The study was funded by the National Center for Complementary and Alternative Medicine at the National Institutes of Health. The results were recently reported at the 19th Annual Scientific Meeting of the American Society of Hypertension in New York City.

Acupuncture's Effects Temporary

Kaplan used ambulatory blood pressure monitors that record blood pressures around-the-clock to measure the effects of acupuncture in a group of volunteers.

Immediately after acupuncture treatment systolic blood pressure, which is the upper number that appears first in a blood pressure measurement, dropped slightly, "but this effect is not sustained," Kaplan says.

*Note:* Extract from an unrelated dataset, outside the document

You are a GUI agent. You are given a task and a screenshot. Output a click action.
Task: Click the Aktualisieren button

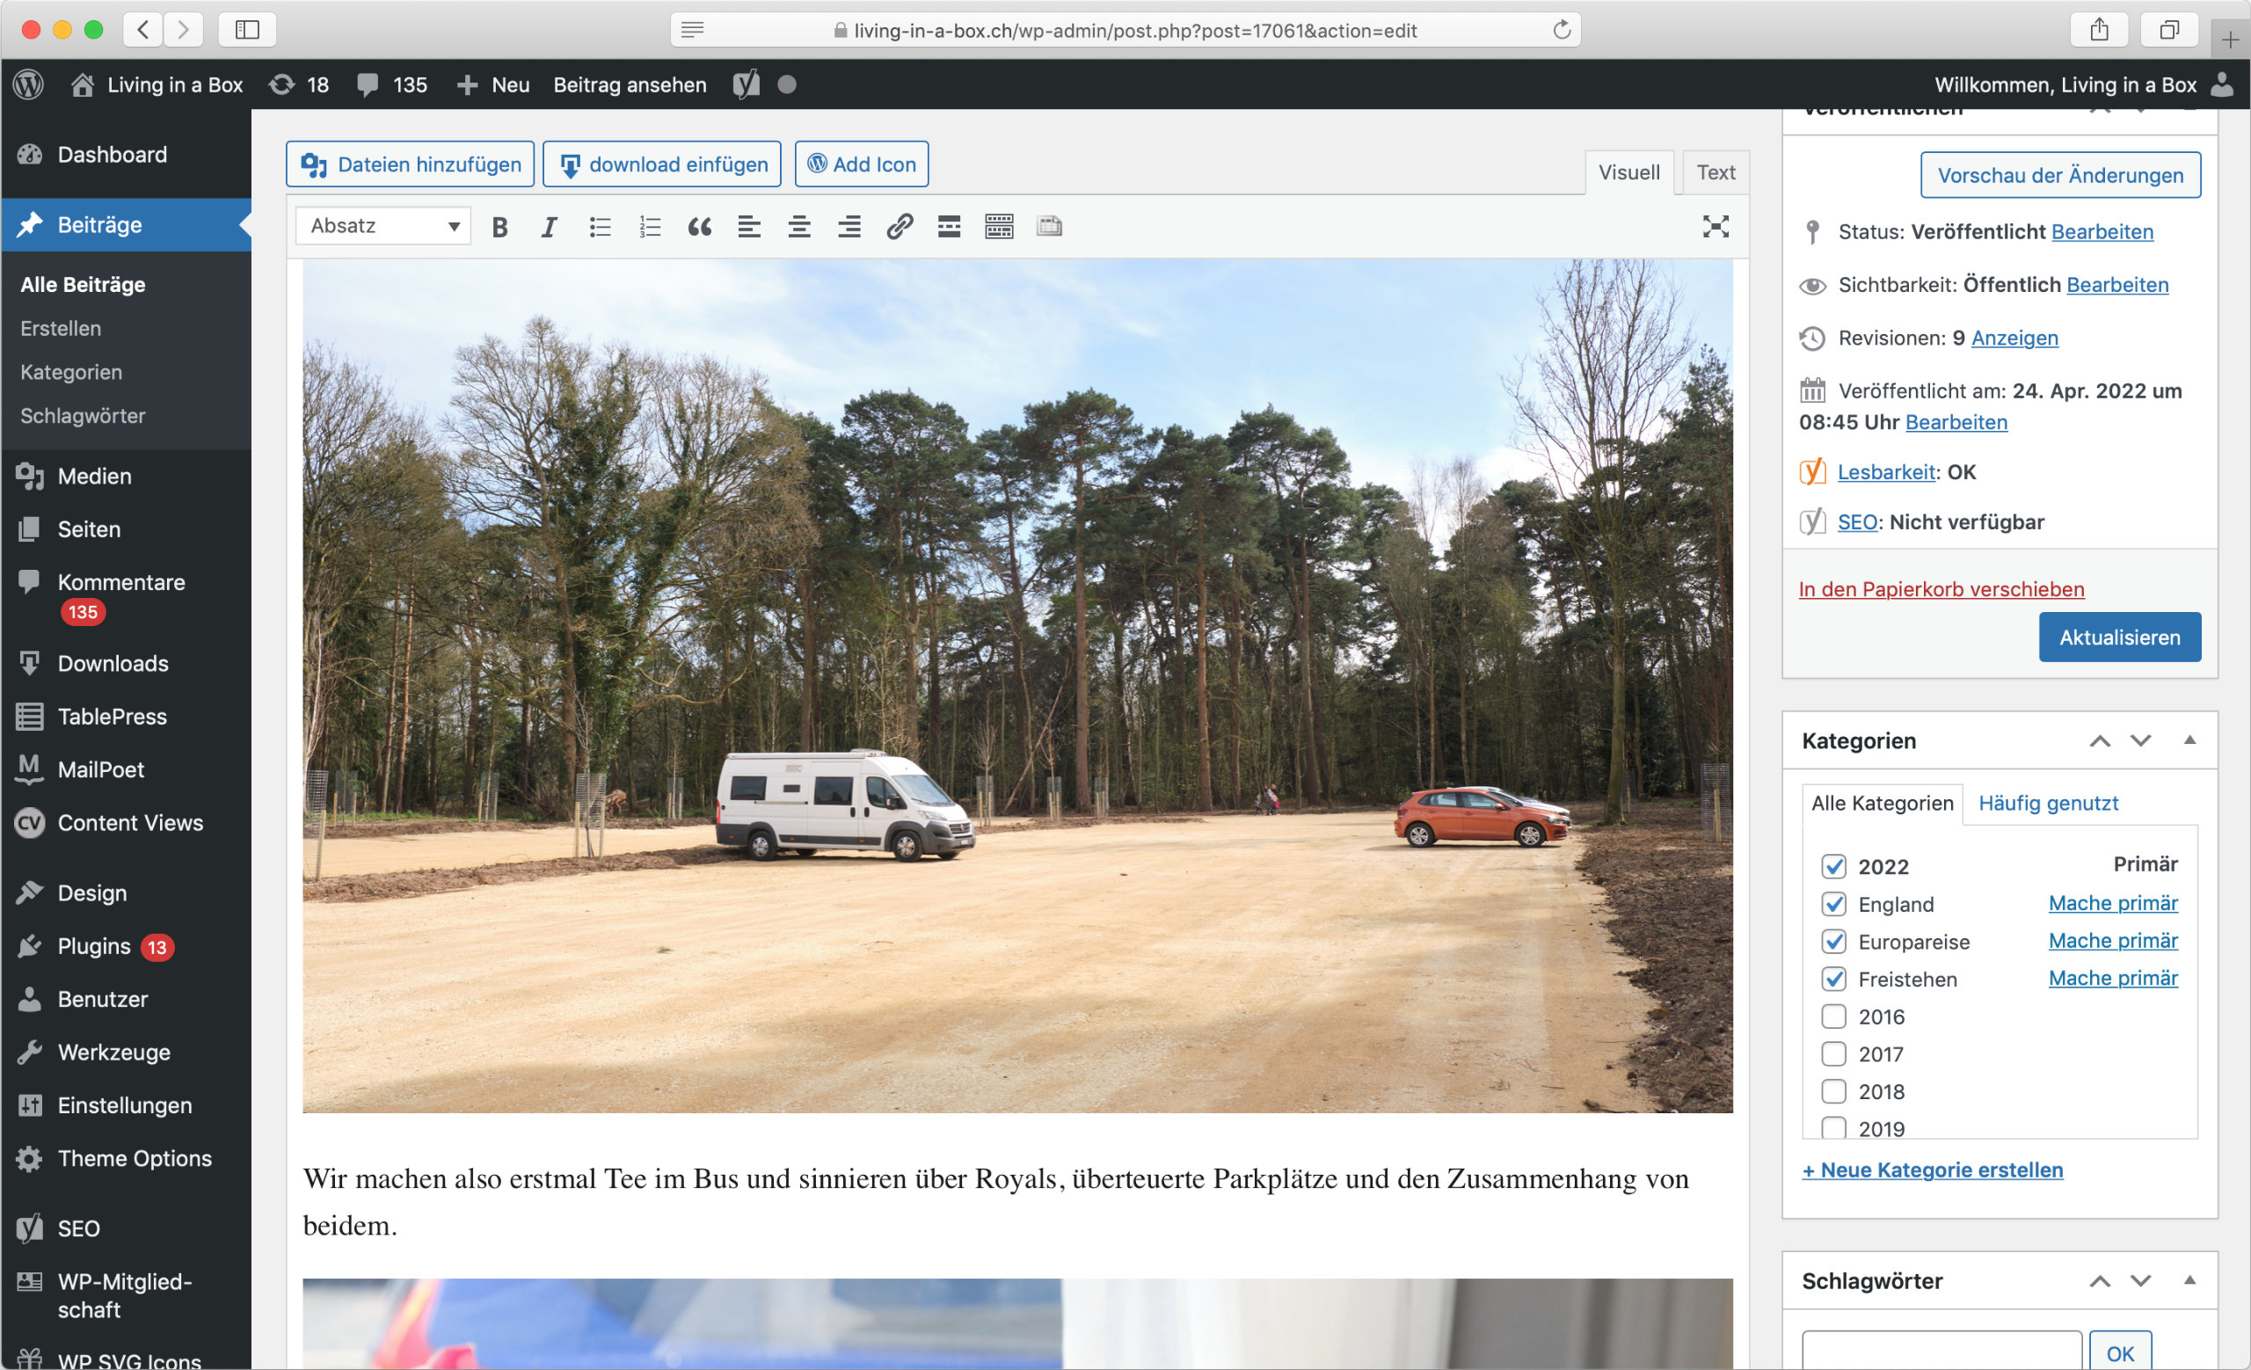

Moreover, there was not even a temporary change in diastolic pressure, which is the bottom number that is reported as the second number in a blood pressure measurement.

Donald M. Lloyd-Jones, MD, ScM, an assistant professor of medicine at Northwestern University Feinberg School of Medicine in Chicago, tells WebMD that it is difficult to draw too many conclusions from Kaplan's study because the numbers are so small -- only 11 volunteers participated in the 4-week-long study.

But Lloyd-Jones, who wasn't involved in the acupuncture study, says that the "evidence from this type of intensive blood pressure monitoring is most compelling. It demonstrates that blood pressure did not change."

Kaplan agrees that with such small numbers the results "should not be overinterpreted and I don't think we should make too broad an implication. But, the fact is that we don't have any other controlled trial data on which to make a judgment, so I think the findings are useful."